### Exercise description
Working from the line that contains "Privacy Policy (92, 2512)" down to the last line below, repeat each line exactly.

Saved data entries
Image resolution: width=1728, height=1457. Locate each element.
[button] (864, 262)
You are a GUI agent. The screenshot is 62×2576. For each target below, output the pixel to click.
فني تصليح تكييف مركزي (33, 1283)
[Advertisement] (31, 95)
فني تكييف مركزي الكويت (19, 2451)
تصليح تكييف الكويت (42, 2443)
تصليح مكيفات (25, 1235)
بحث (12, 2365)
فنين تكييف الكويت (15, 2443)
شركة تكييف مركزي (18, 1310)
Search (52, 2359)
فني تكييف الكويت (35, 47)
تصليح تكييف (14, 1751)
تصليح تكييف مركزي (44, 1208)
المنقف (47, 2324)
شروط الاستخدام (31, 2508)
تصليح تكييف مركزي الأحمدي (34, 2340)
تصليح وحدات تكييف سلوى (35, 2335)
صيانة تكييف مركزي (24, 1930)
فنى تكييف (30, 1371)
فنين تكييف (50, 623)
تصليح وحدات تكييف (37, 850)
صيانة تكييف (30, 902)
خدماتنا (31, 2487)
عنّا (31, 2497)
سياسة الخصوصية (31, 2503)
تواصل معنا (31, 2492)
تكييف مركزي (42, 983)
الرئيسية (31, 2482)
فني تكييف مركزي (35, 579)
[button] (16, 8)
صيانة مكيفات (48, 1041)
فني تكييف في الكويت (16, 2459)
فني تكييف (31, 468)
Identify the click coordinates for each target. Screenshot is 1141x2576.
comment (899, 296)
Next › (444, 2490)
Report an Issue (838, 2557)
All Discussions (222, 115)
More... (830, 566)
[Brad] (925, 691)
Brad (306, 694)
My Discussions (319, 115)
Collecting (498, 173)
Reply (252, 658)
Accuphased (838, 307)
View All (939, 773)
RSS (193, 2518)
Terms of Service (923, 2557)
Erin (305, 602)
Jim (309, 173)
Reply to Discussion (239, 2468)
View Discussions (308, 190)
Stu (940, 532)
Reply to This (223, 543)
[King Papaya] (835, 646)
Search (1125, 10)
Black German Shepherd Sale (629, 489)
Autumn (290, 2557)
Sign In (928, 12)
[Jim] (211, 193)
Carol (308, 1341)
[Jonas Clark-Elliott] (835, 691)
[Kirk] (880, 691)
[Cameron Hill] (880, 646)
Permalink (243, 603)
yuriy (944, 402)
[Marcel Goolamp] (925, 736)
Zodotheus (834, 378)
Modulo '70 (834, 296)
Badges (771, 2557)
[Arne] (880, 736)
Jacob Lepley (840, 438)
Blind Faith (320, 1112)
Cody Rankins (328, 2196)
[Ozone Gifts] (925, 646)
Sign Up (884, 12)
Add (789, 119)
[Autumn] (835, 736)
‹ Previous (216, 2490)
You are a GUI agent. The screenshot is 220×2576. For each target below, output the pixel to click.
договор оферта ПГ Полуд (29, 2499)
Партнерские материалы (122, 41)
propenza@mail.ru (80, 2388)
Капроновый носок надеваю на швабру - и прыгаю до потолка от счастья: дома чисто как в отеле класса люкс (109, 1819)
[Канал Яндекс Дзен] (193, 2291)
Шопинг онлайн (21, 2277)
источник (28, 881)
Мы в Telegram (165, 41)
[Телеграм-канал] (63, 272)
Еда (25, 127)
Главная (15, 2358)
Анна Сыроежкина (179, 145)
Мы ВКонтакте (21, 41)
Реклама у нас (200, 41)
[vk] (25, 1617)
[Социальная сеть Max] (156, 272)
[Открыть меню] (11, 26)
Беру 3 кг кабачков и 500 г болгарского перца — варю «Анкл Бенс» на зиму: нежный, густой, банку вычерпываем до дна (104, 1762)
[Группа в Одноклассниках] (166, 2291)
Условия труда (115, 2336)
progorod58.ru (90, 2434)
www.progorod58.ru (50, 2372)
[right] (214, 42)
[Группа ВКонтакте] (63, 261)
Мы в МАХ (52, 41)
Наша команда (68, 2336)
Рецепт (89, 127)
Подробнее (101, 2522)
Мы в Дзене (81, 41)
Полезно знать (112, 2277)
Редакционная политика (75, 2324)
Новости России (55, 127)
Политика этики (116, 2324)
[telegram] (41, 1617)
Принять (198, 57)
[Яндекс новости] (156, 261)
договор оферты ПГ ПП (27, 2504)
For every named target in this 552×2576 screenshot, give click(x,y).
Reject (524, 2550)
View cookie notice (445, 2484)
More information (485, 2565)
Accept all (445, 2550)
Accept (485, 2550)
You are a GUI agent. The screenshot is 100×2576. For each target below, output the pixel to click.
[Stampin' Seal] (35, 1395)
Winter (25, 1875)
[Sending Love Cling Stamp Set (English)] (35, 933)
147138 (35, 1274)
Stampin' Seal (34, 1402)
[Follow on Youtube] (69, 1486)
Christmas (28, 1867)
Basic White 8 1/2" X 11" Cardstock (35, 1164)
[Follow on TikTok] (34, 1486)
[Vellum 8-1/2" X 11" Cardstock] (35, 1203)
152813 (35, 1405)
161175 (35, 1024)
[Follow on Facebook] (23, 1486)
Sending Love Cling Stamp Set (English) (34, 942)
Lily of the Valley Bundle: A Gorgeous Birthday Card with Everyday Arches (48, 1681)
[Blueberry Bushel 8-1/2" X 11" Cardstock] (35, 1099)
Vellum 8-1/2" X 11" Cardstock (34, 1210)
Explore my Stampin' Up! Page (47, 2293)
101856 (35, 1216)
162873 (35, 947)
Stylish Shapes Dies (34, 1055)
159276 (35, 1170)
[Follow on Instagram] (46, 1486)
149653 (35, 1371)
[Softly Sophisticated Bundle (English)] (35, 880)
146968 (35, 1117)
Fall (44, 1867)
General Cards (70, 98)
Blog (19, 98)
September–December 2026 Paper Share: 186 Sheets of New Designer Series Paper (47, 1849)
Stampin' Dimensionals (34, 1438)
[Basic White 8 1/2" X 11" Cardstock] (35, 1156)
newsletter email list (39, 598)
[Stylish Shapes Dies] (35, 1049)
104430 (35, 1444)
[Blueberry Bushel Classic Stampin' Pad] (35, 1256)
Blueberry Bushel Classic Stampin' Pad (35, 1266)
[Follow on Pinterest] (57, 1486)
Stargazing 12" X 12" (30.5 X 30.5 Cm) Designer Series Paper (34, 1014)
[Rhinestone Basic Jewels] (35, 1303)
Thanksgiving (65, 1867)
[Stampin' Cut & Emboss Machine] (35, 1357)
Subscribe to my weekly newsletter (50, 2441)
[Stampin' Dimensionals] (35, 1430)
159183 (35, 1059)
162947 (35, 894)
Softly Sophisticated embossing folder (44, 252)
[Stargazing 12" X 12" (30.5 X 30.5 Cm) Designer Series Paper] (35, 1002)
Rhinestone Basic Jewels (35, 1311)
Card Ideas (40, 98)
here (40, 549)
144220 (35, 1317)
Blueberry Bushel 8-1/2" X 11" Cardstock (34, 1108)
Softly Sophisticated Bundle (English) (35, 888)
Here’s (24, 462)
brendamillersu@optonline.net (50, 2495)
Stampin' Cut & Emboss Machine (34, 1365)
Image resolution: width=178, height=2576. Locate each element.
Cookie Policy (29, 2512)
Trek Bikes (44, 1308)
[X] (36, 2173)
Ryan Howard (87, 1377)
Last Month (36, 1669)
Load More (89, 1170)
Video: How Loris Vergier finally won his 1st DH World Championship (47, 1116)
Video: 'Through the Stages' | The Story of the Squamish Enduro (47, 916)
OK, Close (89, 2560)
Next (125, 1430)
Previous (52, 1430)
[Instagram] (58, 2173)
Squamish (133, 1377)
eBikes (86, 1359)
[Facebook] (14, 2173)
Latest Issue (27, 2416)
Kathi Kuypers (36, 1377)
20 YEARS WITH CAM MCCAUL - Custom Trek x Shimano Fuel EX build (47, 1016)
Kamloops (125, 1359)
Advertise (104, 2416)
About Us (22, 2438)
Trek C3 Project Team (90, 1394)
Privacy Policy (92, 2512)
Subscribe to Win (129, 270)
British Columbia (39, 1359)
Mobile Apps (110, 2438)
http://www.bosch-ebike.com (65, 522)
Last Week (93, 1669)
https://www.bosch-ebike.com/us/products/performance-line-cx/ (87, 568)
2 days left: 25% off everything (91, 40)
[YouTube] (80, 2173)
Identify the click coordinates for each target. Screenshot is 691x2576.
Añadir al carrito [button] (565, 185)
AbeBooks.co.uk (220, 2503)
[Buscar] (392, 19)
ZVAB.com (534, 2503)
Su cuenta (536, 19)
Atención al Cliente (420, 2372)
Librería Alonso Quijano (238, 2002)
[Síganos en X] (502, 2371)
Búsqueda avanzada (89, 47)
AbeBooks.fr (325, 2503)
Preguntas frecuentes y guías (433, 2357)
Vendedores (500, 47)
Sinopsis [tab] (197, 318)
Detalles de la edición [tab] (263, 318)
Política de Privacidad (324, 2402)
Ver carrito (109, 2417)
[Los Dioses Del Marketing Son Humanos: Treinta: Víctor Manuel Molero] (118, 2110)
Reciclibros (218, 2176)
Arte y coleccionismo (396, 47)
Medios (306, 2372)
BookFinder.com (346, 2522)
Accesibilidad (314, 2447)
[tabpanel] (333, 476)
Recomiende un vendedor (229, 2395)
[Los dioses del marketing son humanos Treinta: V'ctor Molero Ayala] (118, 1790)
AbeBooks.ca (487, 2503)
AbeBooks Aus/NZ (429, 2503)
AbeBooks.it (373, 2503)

### Answer box
Privacy Policy (92, 2512)
Subscribe to Win (129, 270)
British Columbia (39, 1359)
Mobile Apps (110, 2438)
http://www.bosch-ebike.com (65, 522)
Last Week (93, 1669)
https://www.bosch-ebike.com/us/products/performance-line-cx/ (87, 568)
2 days left: 25% off everything (91, 40)
[YouTube] (80, 2173)
Identify the click coordinates for each target. Screenshot is 691x2576.
Añadir al carrito [button] (565, 185)
AbeBooks.co.uk (220, 2503)
[Buscar] (392, 19)
ZVAB.com (534, 2503)
Su cuenta (536, 19)
Atención al Cliente (420, 2372)
Librería Alonso Quijano (238, 2002)
[Síganos en X] (502, 2371)
Búsqueda avanzada (89, 47)
AbeBooks.fr (325, 2503)
Preguntas frecuentes y guías (433, 2357)
Vendedores (500, 47)
Sinopsis [tab] (197, 318)
Detalles de la edición [tab] (263, 318)
Política de Privacidad (324, 2402)
Ver carrito (109, 2417)
[Los Dioses Del Marketing Son Humanos: Treinta: Víctor Manuel Molero] (118, 2110)
Reciclibros (218, 2176)
Arte y coleccionismo (396, 47)
Medios (306, 2372)
BookFinder.com (346, 2522)
Accesibilidad (314, 2447)
[tabpanel] (333, 476)
Recomiende un vendedor (229, 2395)
[Los dioses del marketing son humanos Treinta: V'ctor Molero Ayala] (118, 1790)
AbeBooks.ca (487, 2503)
AbeBooks Aus/NZ (429, 2503)
AbeBooks.it (373, 2503)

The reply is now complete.